The expected output is the data below, restated word for word.

(Source records)
▽

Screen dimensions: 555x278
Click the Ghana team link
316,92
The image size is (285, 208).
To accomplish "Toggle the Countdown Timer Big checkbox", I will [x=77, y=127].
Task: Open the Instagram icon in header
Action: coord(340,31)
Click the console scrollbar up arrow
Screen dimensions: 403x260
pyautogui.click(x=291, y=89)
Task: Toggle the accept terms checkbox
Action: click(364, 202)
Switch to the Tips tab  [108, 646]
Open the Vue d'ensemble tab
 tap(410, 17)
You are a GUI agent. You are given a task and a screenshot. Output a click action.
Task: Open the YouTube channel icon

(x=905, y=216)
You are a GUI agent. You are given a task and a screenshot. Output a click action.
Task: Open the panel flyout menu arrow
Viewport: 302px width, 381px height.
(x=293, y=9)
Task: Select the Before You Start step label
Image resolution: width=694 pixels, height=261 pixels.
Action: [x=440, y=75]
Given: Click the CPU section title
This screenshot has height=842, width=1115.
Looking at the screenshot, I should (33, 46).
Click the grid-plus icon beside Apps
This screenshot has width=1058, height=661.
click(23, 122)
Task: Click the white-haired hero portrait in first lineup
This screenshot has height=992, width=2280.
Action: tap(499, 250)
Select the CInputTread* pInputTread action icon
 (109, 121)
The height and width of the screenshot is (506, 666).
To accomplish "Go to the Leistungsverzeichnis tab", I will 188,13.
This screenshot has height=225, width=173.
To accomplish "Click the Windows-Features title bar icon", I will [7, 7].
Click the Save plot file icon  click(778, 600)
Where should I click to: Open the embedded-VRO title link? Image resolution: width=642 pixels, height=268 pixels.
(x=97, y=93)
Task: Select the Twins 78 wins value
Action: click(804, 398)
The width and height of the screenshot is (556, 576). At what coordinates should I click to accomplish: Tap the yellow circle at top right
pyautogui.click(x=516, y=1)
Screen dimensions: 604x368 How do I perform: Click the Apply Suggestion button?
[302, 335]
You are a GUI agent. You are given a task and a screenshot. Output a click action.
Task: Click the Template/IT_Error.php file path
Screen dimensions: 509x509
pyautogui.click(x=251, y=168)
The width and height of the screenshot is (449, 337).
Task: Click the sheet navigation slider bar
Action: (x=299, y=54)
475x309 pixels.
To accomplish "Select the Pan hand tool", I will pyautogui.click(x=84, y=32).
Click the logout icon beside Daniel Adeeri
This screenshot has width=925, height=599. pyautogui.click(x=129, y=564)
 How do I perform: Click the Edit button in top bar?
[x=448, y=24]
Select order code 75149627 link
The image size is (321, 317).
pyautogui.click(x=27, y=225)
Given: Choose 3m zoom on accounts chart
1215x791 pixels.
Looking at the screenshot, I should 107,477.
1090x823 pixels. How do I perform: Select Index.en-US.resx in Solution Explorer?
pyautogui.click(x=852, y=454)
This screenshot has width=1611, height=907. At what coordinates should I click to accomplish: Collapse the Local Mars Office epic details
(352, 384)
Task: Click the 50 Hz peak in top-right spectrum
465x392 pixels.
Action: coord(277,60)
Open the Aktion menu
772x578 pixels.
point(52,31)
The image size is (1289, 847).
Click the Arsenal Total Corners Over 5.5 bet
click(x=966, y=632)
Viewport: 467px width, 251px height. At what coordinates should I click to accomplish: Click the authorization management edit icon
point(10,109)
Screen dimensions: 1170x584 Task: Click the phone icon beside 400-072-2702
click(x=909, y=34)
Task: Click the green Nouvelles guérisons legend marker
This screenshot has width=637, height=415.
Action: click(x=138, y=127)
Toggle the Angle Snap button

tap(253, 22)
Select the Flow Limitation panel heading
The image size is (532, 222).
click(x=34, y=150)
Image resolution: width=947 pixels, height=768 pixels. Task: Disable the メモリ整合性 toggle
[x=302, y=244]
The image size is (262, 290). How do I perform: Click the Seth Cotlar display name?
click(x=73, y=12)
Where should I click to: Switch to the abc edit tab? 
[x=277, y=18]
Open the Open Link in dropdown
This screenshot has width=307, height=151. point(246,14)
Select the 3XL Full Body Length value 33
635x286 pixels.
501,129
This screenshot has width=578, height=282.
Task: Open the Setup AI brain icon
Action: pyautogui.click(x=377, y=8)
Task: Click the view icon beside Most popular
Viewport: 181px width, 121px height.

△

— Written reply —
Screen dimensions: 555x278
Click the Ghana team link
316,92
The image size is (285, 208).
To accomplish "Toggle the Countdown Timer Big checkbox", I will [x=77, y=127].
Task: Open the Instagram icon in header
Action: coord(340,31)
Click the console scrollbar up arrow
Screen dimensions: 403x260
pyautogui.click(x=291, y=89)
Task: Toggle the accept terms checkbox
Action: click(364, 202)
Switch to the Tips tab  [108, 646]
Open the Vue d'ensemble tab
 tap(410, 17)
You are a GUI agent. You are given a task and a screenshot. Output a click action.
Task: Open the YouTube channel icon

(x=905, y=216)
You are a GUI agent. You are given a task and a screenshot. Output a click action.
Task: Open the panel flyout menu arrow
Viewport: 302px width, 381px height.
(x=293, y=9)
Task: Select the Before You Start step label
Image resolution: width=694 pixels, height=261 pixels.
Action: [x=440, y=75]
Given: Click the CPU section title
This screenshot has height=842, width=1115.
Looking at the screenshot, I should (33, 46).
Click the grid-plus icon beside Apps
This screenshot has width=1058, height=661.
click(23, 122)
Task: Click the white-haired hero portrait in first lineup
This screenshot has height=992, width=2280.
Action: tap(499, 250)
Select the CInputTread* pInputTread action icon
 (109, 121)
The height and width of the screenshot is (506, 666).
To accomplish "Go to the Leistungsverzeichnis tab", I will 188,13.
This screenshot has height=225, width=173.
To accomplish "Click the Windows-Features title bar icon", I will [7, 7].
Click the Save plot file icon  click(778, 600)
Where should I click to: Open the embedded-VRO title link? Image resolution: width=642 pixels, height=268 pixels.
(x=97, y=93)
Task: Select the Twins 78 wins value
Action: click(804, 398)
The width and height of the screenshot is (556, 576). At what coordinates should I click to accomplish: Tap the yellow circle at top right
pyautogui.click(x=516, y=1)
Screen dimensions: 604x368 How do I perform: Click the Apply Suggestion button?
[302, 335]
You are a GUI agent. You are given a task and a screenshot. Output a click action.
Task: Click the Template/IT_Error.php file path
Screen dimensions: 509x509
pyautogui.click(x=251, y=168)
The width and height of the screenshot is (449, 337).
Task: Click the sheet navigation slider bar
Action: (x=299, y=54)
475x309 pixels.
To accomplish "Select the Pan hand tool", I will pyautogui.click(x=84, y=32).
Click the logout icon beside Daniel Adeeri
This screenshot has width=925, height=599. pyautogui.click(x=129, y=564)
 How do I perform: Click the Edit button in top bar?
[x=448, y=24]
Select order code 75149627 link
The image size is (321, 317).
pyautogui.click(x=27, y=225)
Given: Choose 3m zoom on accounts chart
1215x791 pixels.
Looking at the screenshot, I should 107,477.
1090x823 pixels. How do I perform: Select Index.en-US.resx in Solution Explorer?
pyautogui.click(x=852, y=454)
This screenshot has width=1611, height=907. At what coordinates should I click to accomplish: Collapse the Local Mars Office epic details
(352, 384)
Task: Click the 50 Hz peak in top-right spectrum
465x392 pixels.
Action: coord(277,60)
Open the Aktion menu
772x578 pixels.
point(52,31)
The image size is (1289, 847).
Click the Arsenal Total Corners Over 5.5 bet
click(x=966, y=632)
Viewport: 467px width, 251px height. At what coordinates should I click to accomplish: Click the authorization management edit icon
point(10,109)
Screen dimensions: 1170x584 Task: Click the phone icon beside 400-072-2702
click(x=909, y=34)
Task: Click the green Nouvelles guérisons legend marker
This screenshot has width=637, height=415.
Action: click(x=138, y=127)
Toggle the Angle Snap button

tap(253, 22)
Select the Flow Limitation panel heading
The image size is (532, 222).
click(x=34, y=150)
Image resolution: width=947 pixels, height=768 pixels. Task: Disable the メモリ整合性 toggle
[x=302, y=244]
The image size is (262, 290). How do I perform: Click the Seth Cotlar display name?
click(x=73, y=12)
Where should I click to: Switch to the abc edit tab? 
[x=277, y=18]
Open the Open Link in dropdown
This screenshot has width=307, height=151. point(246,14)
Select the 3XL Full Body Length value 33
635x286 pixels.
501,129
This screenshot has width=578, height=282.
Task: Open the Setup AI brain icon
Action: pyautogui.click(x=377, y=8)
Task: Click the view icon beside Most popular
Viewport: 181px width, 121px height.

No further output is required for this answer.